My proposition is: that the will of psychology hitherto is an unjustified generalization, that this will
does not exist at all, that instead of grasping the idea of the development of one definite will into many forms, one has eliminated the character of the will by subtracting from it its content, its "wither?" - this is in the highest degree the case with Schopenhauer: what he calls "will" is a mere empty word. It is even less a question of a "will to life"; for life is merely a special case of the will to power - it is quite arbitrary to assert that everything strives to enter into this form of the will to power."

(Nietzsche, Nachlass)

* The body, as multiplicity, structures our perception of the world through imposing itself upon our consciousness. For Schopenhauer, this means that we cannot directly know the unity of the will; for Nietzsche, to the contrary, this means that there is no unity - there is no underlying oneness at the center of things, as Western metaphysics has presupposed since the time of Plato (hence Nietzsche's incessant assertions that the thing-in-itself does not exist). Rather,

* The world is, as Heraclitus, the first Western philosopher, held it to be, pandaemonium:

"If the motion of the world aimed at a final state, that state would have been reached. The sole fundamental fact, however, is that it does not aim at a final state; and every philosophy and scientific hypothesis (e.g. mechanistic theory) which necessitates such a final state is refuted by this fundamental fact.

[Data listing]

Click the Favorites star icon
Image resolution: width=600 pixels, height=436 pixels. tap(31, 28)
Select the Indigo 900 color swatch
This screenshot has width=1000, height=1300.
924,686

◆ **Goal 1**
Answer these questions using the passage on Nietzsche and the will:
(a) In the quoted proposition, which thinker's use of the word "will" is called "a mere empty word"?
(b) According to the passage, what does the body, as multiplicity, structure?
(c) Which thinker does the passage call the first Western philosopher?
◆ **Goal 2**
Reproduce the part of the passage on Nietzsche and the will that opens with the words containing "My proposition is: that" and closes with "(Nietzsche, Nachlass)".
◆ **Goal 3**
Supply the next part of the passage on Nietzsche and the will, starting right after its last sentence.

◆ **Task response 1**
(a) Schopenhauer
(b) Our perception of the world
(c) Heraclitus

◆ **Task response 2**
My proposition is: that the will of psychology hitherto is an unjustified generalization, that this will
does not exist at all, that instead of grasping the idea of the development of one definite will into many forms, one has eliminated the character of the will by subtracting from it its content, its "wither?" - this is in the highest degree the case with Schopenhauer: what he calls "will" is a mere empty word. It is even less a question of a "will to life"; for life is merely a special case of the will to power - it is quite arbitrary to assert that everything strives to enter into this form of the will to power."

(Nietzsche, Nachlass)

◆ **Task response 3**
I seek a conception of the world that takes this fact into account. Becoming must be explained without recourse to final intentions; becoming must appear justified at every moment (or incapable of being evaluated; which amounts to the same thing); the present must absolutely not be justified by reference to a future, nor the past by reference to the present. "Necessity" not in the shape of an overreaching, dominating total force, or that of a prime mover; even less as a necessary condition for something valuable. To this end it is necessary to deny a total consciousness of becoming, a "God," to avoid bringing all events under the aegis of a being who feels and knows but does not
will: "God" is useless if he does not want anything, and moreover this means positing a total value of "becoming." Fortunately such a summarizing power is missing (- a suffering and all-seeing God, a "total sensorium" and "cosmic spirit", would be the greatest objection to being)."

(Nietzsche, Nachlass)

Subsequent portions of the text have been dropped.